Area 2 - Cross-Domain and Applied Intelligence

Short Papers

Paper Nr:	8
Title:	AI for Regulatory Intelligence in Civil Engineering: A Retrieval-Augmented Approach to Compliance and Incentive Optimization
Authors:	Lelio Campanile, Sabatino Carbone, Fiammetta Marulli and Renato Zona
Abstract:	Artificial Intelligence (AI) is rapidly transforming civil and building engineering by enabling data-driven design, predictive maintenance, and automation of complex workflows. Despite significant progress, several challenges remain, particularly in regulatory compliance, integration with legacy systems, and domain-specific reasoning.

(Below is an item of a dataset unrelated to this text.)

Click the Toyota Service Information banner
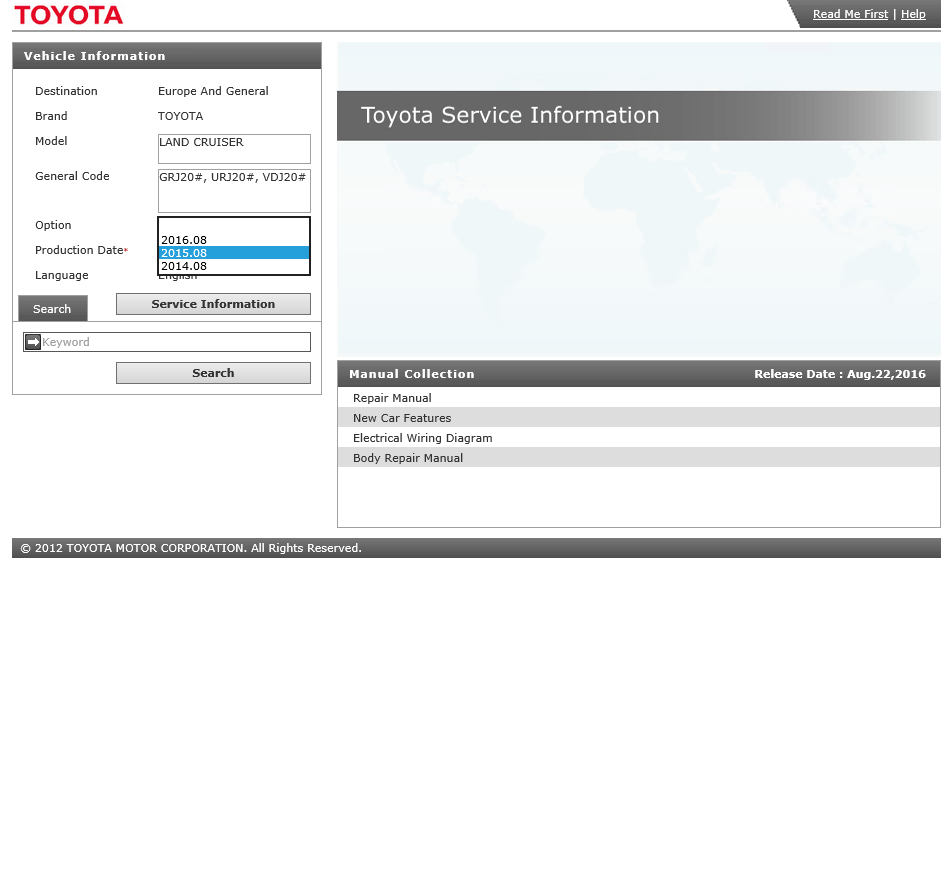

This paper reviews recent AI applications in the field, identifies open research challenges, and proposes a domain-specific Retrieval-Augmented Generation (RAG) framework built on a compact Large Language Model (LLM), aimed at supporting professionals in navigating building regulations and fiscal incentives. The proposed system dynamically integrates official regulatory sources to enhance decision-making and streamline administrative processes. Finally, AI can enhance civil engineering workflows, particularly in regulatory domains. The proposed RAG framework supports compliance and decision-making.